Good Night’s Sleep Tips
We’re all under a lot of stress these days with packed schedules and work and lists on our minds. Here are a few tips from digestion expert and Daily Health News contributing editor
Andrew L. Rubman, ND, in a recent interview with Healthy Gourmet’s Chef Linda.Dr. Rubman’s path to a good night’s sleep consists of the
following…
Check your B-12 level. If you have inadequate levels of B-12
your body cannot make the best possible use of tryptophan. The
brain needs B-12 for most neurological processes and the liver
requires it to break down metabolites (chemicals from digested
food). With high-action, high-stress lives many Americans are quick
to use up the B-12 they have… and so are running at a functional
B-12 deficit.
Take B vitamins. For B-12 to function properly in the body,
you must also have adequate levels of the other B vitamins,
explains Dr. Rubman. He often prescribes a multi-B vitamin
supplement (usually labeled as B-complex 50) twice daily, since B
vitamins do not last 24 hours in circulation. A marker of adequate
additional Bs: If your urine is bright yellow, you’re probably in
good shape.
Consider calcium and magnesium supplementation.

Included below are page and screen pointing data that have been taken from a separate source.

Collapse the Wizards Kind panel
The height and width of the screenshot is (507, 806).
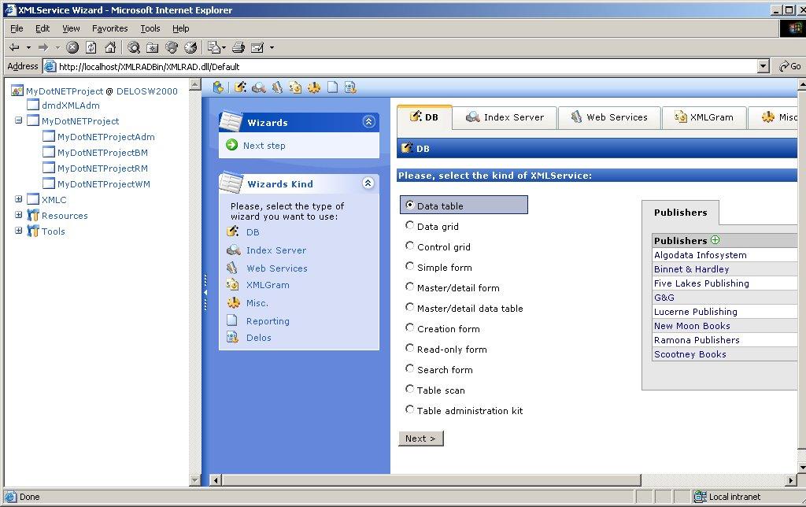(368, 183)

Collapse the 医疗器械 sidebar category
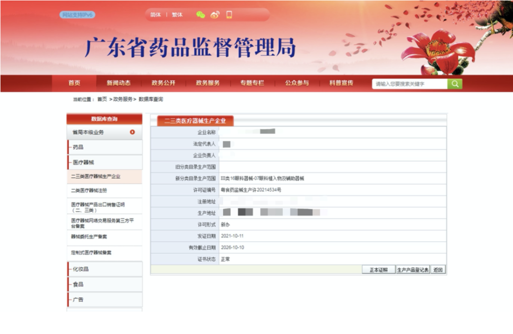pos(83,162)
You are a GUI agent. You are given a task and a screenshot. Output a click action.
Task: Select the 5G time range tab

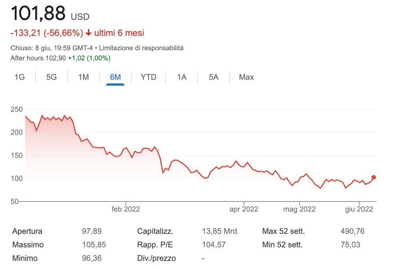tap(52, 77)
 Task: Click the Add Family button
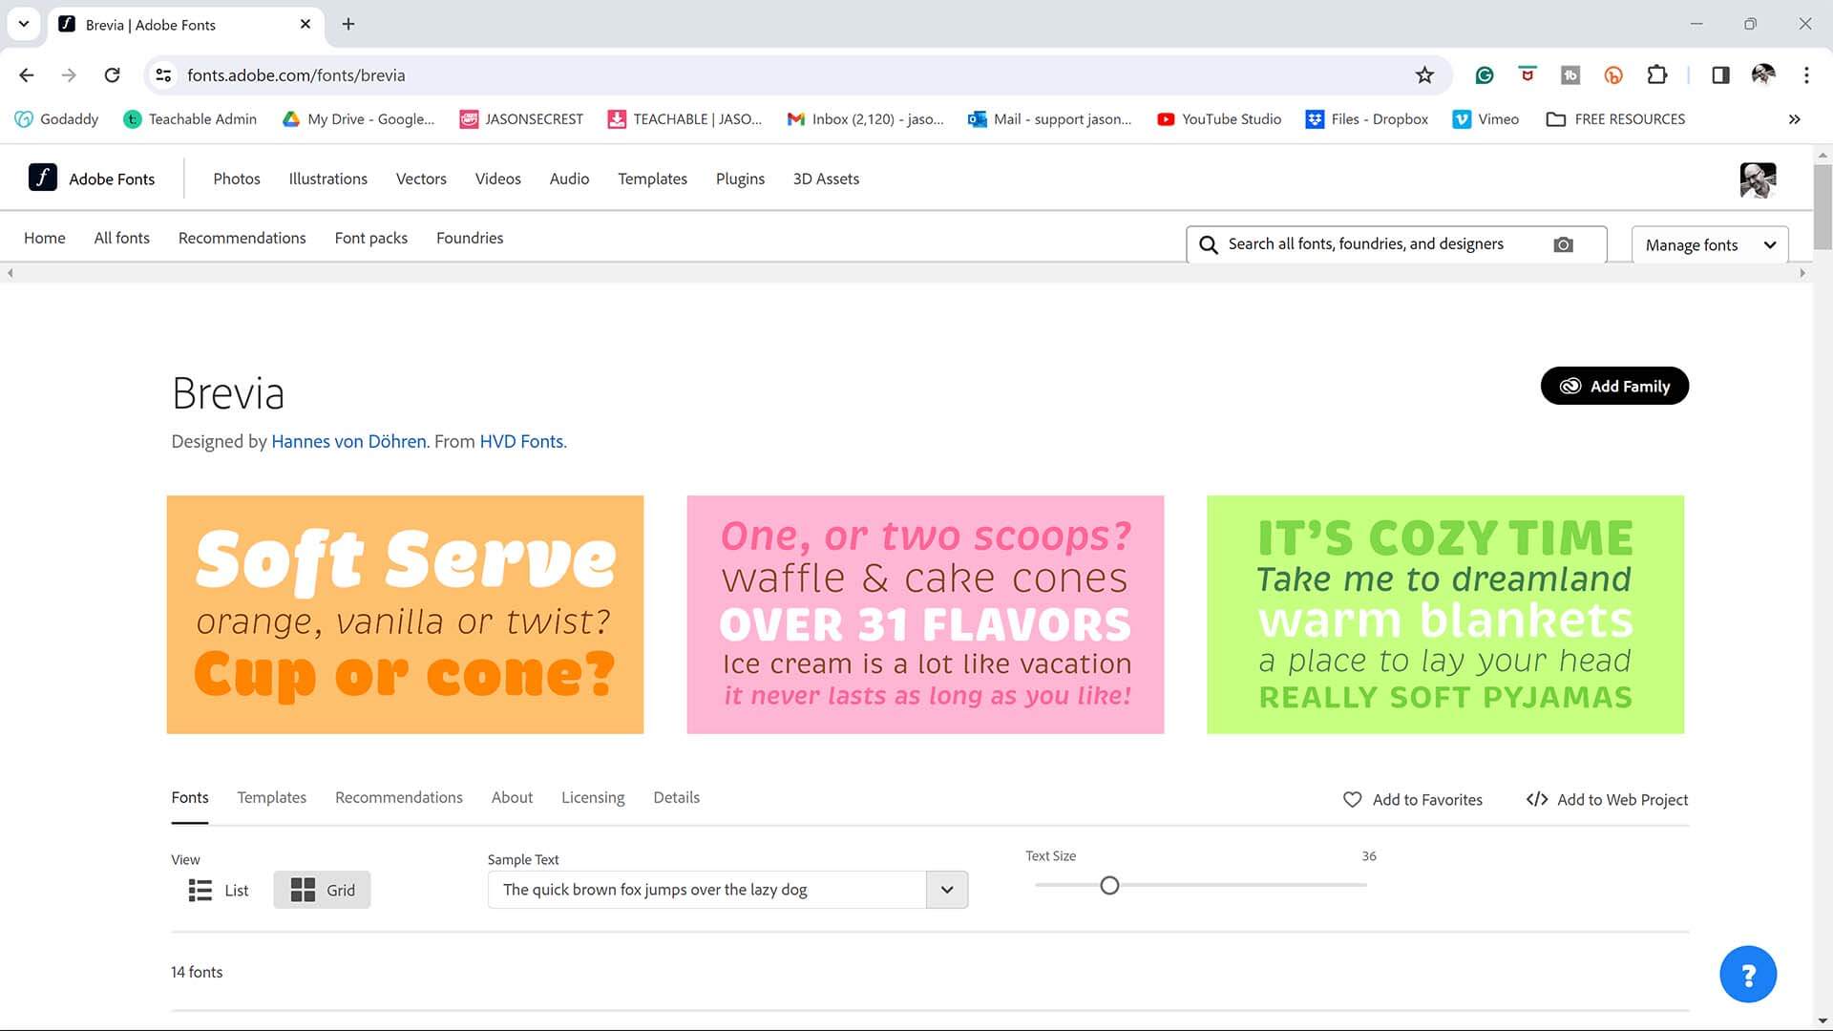click(1613, 387)
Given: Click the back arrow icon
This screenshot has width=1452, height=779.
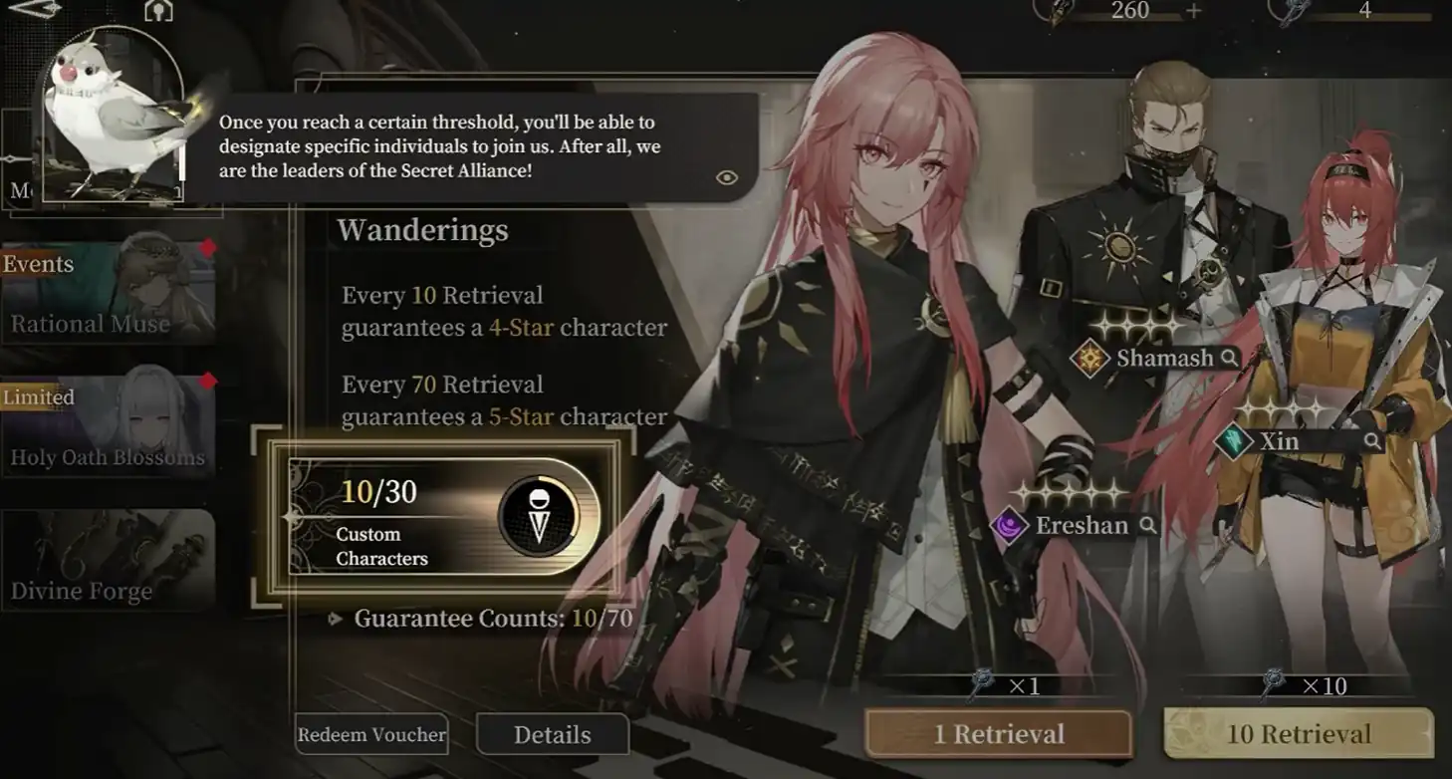Looking at the screenshot, I should point(32,8).
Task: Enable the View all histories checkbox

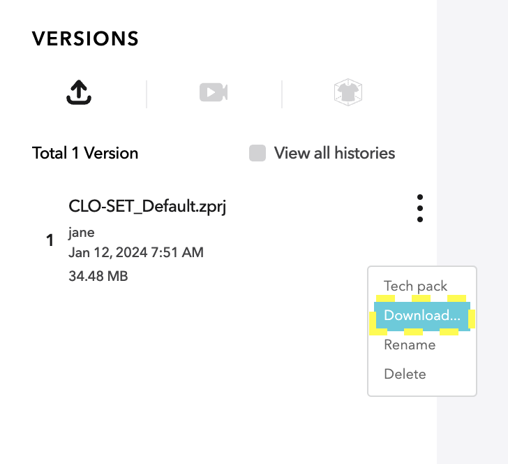Action: (x=257, y=153)

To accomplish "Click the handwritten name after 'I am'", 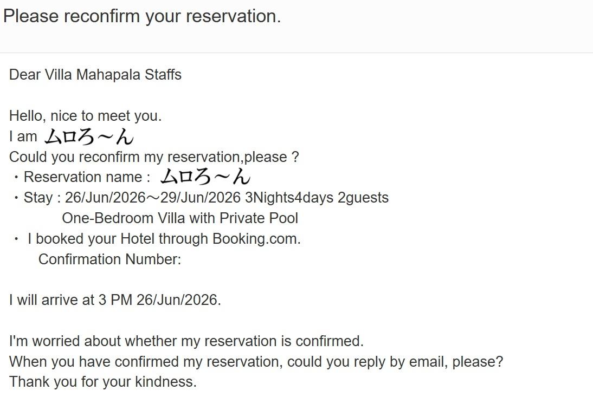I will tap(89, 136).
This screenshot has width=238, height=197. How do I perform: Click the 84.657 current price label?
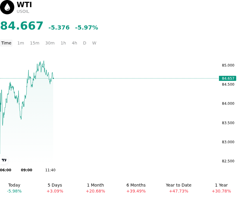[x=228, y=79]
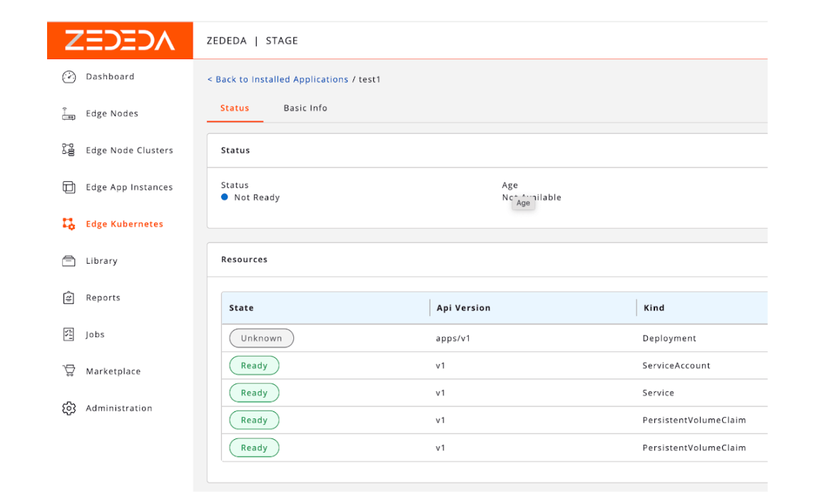Click the Ready badge in Service row
The width and height of the screenshot is (827, 504).
pyautogui.click(x=254, y=393)
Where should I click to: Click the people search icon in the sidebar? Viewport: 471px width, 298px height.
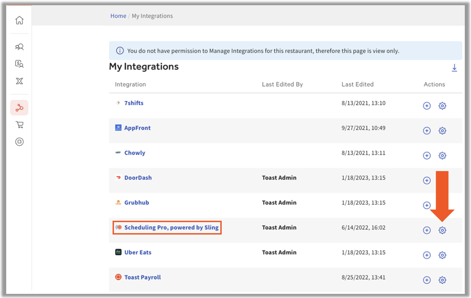click(19, 47)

Besides
building strong bones, these nutrients are likewise essential to a
good night’s sleep. Calcium and magnesium decrease irritability of
the digestive tract and relax muscle tone throughout the body. The
form of calcium you take is very important, notes Dr. Rubman. In
particular, he most often prescribes Butyrex from T.E. Neesby in
Fresno, California, which contains calcium in the form of a butter
fat salt, resembling that provided in mother’s milk. Most adults
require 800 to 1,200 mg of calcium and 300 to 400 mg of magnesium
daily, however, due to the high efficiency of its absorption, much
less may be required.
Minimize your exposure to disruptors. The gut and the liver
work hand-in-hand to rid the body of incomplete or excessive
substances, explains Dr. Rubman. When this system becomes
overwhelmed, it can become ineffective and interfere with sleep. To
give these organs a break, it’s helpful to avoid alcohol, sugary
foods, white flour and other refined carbohydrates (white bread,
white rice, pasta, etc.), processed foods (especially those that
contain trans fats or high-fructose corn syrup), fried foods and
fast foods.
Bulk up on fiber. Sufficient fiber – from oats, whole wheat
bread, brown rice, steamed vegetables, ripe fruits, nuts, seeds,
etc. — is yet another key to good digestion. If you don’t take in
enough, constipation, irritability and insomnia may result, warns
Dr. Rubman. His recommendation: Follow a diet that is composed of
at least half unprocessed foods. To help ensure adequate fiber,
Dr. Rubman may prescribea soluble fiber supplement called glucomannan.